• Information given
------------
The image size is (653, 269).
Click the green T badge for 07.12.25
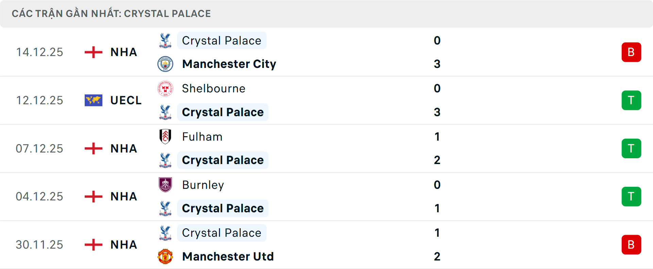631,148
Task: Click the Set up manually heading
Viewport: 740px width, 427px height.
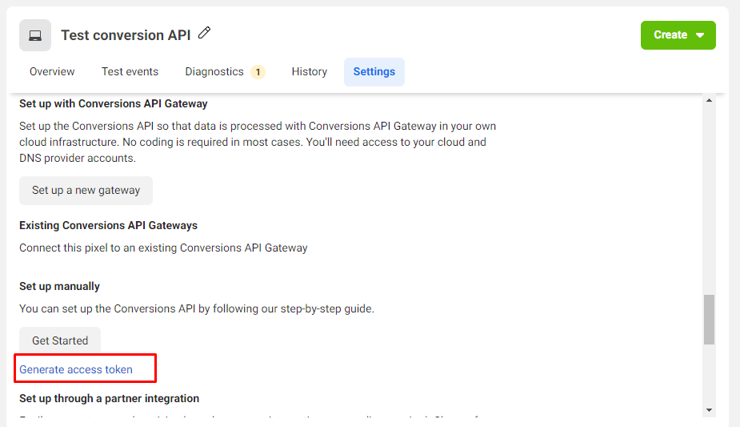Action: [59, 286]
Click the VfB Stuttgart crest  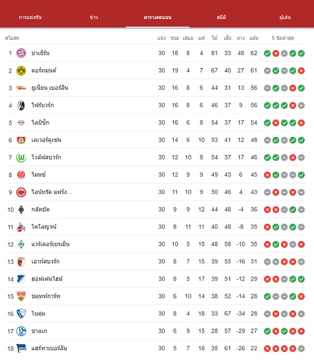pyautogui.click(x=21, y=296)
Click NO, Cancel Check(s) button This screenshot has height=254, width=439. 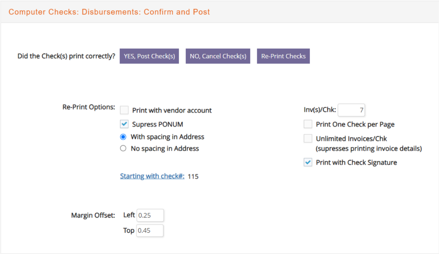point(218,56)
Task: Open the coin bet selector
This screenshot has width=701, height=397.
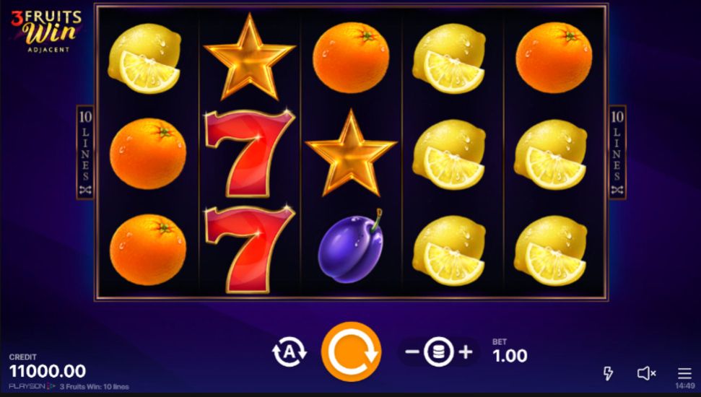Action: (x=438, y=352)
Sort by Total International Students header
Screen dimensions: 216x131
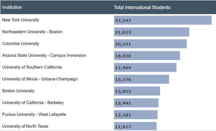point(142,7)
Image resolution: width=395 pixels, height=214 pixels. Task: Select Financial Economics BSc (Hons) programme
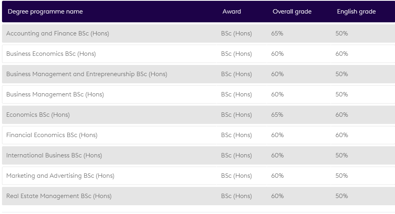pos(52,135)
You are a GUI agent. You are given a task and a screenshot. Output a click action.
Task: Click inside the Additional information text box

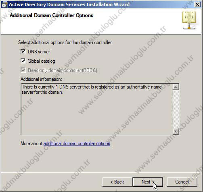point(97,109)
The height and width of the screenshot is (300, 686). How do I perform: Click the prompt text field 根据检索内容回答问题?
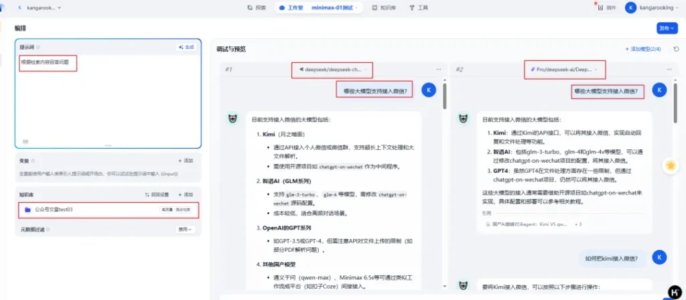coord(48,63)
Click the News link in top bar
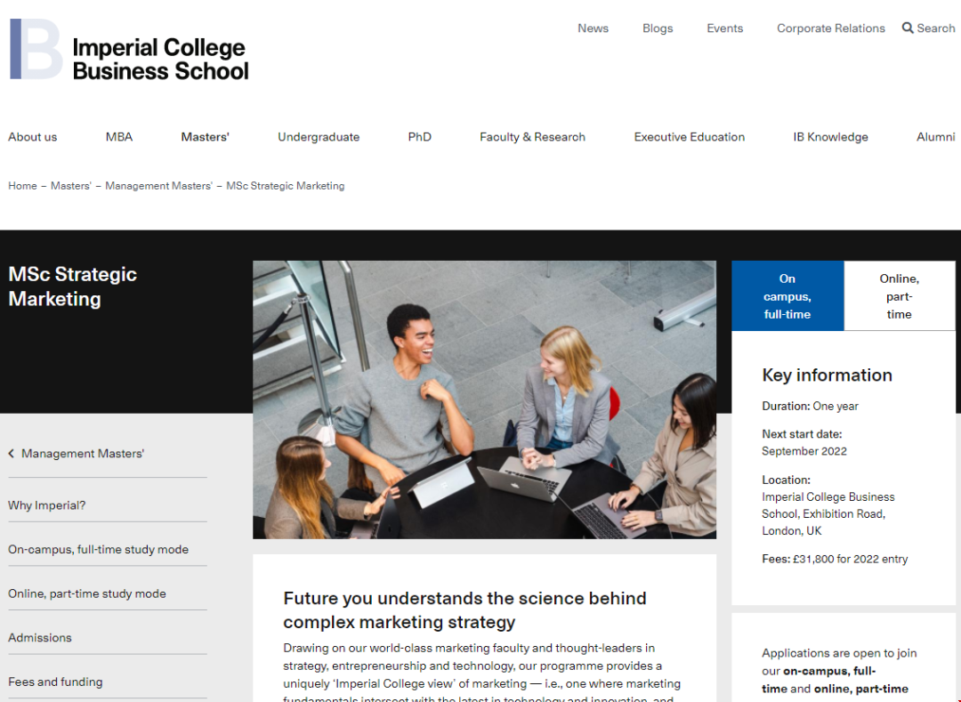Screen dimensions: 961x702 click(x=593, y=28)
------------
• Task prompt
Set down word for word every line from the one containing "You are a GUI" through the last line of the records above, both ends included. Leave out the pictures.

• Written solution
You are a GUI agent. You are given a task and a screenshot. Output a click action.
Task: Click inside the Additional information text box

point(97,109)
The height and width of the screenshot is (300, 686). How do I perform: Click the prompt text field 根据检索内容回答问题?
coord(48,63)
Click the News link in top bar
Screen dimensions: 961x702 click(x=593, y=28)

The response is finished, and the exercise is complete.